The Bing team is also hoping that researchers and academics will use the algorithm to explore other areas of search breakthroughs.
Microsoft has open sourced an AI algorithm that enables its search engine Bing to more quickly deliver more relevant results to users.
The algorithm, called Space Partition Tree And Graph (SPTAG), is one of the most advanced AI tools used by Microsoft to better meet people’s evolving search needs. It allows users to take advantage of the intelligence from deep learning models to search through billions of pieces of information, called vectors, in milliseconds.
The AI algorithm has been released on the Microsoft-owned Github as an open source project. This means the algorithm is now available to download, fork and tweak.
Vector search makes it easier to search by concept rather than keyword.
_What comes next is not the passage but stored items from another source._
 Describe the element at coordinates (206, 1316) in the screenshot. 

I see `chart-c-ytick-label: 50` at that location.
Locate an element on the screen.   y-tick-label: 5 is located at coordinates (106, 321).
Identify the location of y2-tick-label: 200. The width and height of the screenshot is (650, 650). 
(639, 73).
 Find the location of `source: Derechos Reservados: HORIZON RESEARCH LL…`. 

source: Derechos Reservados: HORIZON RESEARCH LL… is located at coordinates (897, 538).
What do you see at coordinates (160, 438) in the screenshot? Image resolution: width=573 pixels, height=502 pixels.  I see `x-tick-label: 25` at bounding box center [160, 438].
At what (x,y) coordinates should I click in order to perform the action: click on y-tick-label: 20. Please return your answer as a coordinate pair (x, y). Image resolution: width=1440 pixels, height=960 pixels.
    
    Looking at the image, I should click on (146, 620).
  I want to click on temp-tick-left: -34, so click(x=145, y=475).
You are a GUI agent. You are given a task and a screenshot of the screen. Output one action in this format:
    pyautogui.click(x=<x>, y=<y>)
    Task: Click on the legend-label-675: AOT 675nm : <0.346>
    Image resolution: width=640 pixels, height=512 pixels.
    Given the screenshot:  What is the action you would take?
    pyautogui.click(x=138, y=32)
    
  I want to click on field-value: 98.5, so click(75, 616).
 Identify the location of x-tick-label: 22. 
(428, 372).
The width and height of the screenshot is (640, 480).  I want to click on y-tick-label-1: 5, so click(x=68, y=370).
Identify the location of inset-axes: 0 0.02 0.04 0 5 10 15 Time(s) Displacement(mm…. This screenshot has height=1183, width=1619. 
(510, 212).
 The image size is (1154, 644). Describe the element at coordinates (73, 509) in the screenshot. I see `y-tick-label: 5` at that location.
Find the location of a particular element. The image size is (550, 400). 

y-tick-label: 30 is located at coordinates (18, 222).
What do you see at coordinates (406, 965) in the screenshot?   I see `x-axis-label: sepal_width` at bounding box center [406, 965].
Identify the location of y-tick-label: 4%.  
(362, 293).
According to Microsoft, it uses vector search for its own Bing search engine, and the technology is helping Bing better understand the intent behind billions of web searches and find the most relevant result among billions of web pages.
“Bing processes billions of documents every day, and the idea now is that we can represent these entries as vectors and search through this giant index of 100 billion-plus vectors to find the most related results in 5 milliseconds,” said Jeffrey Zhu, program manager on Microsoft’s Bing team.
AI tool for better visual, audio search
The Bing team said they expect the open source offering could be used for enterprise or consumer-facing applications to identify a language being spoken based on an audio snippet, or for image-heavy services.
“Even a couple seconds for a search can make an app unusable,” noted Rangan Majumder, group program manager on Microsoft’s Bing search and AI team.
The team is also hoping that researchers and academics will use the algorithm to explore other areas of search breakthroughs.
“We’ve only started to explore what’s really possible around vector search at this depth,” he said.
On Wednesday, the company also released user example techniques and an accompanying video for the AI tool via Microsoft’s AI lab.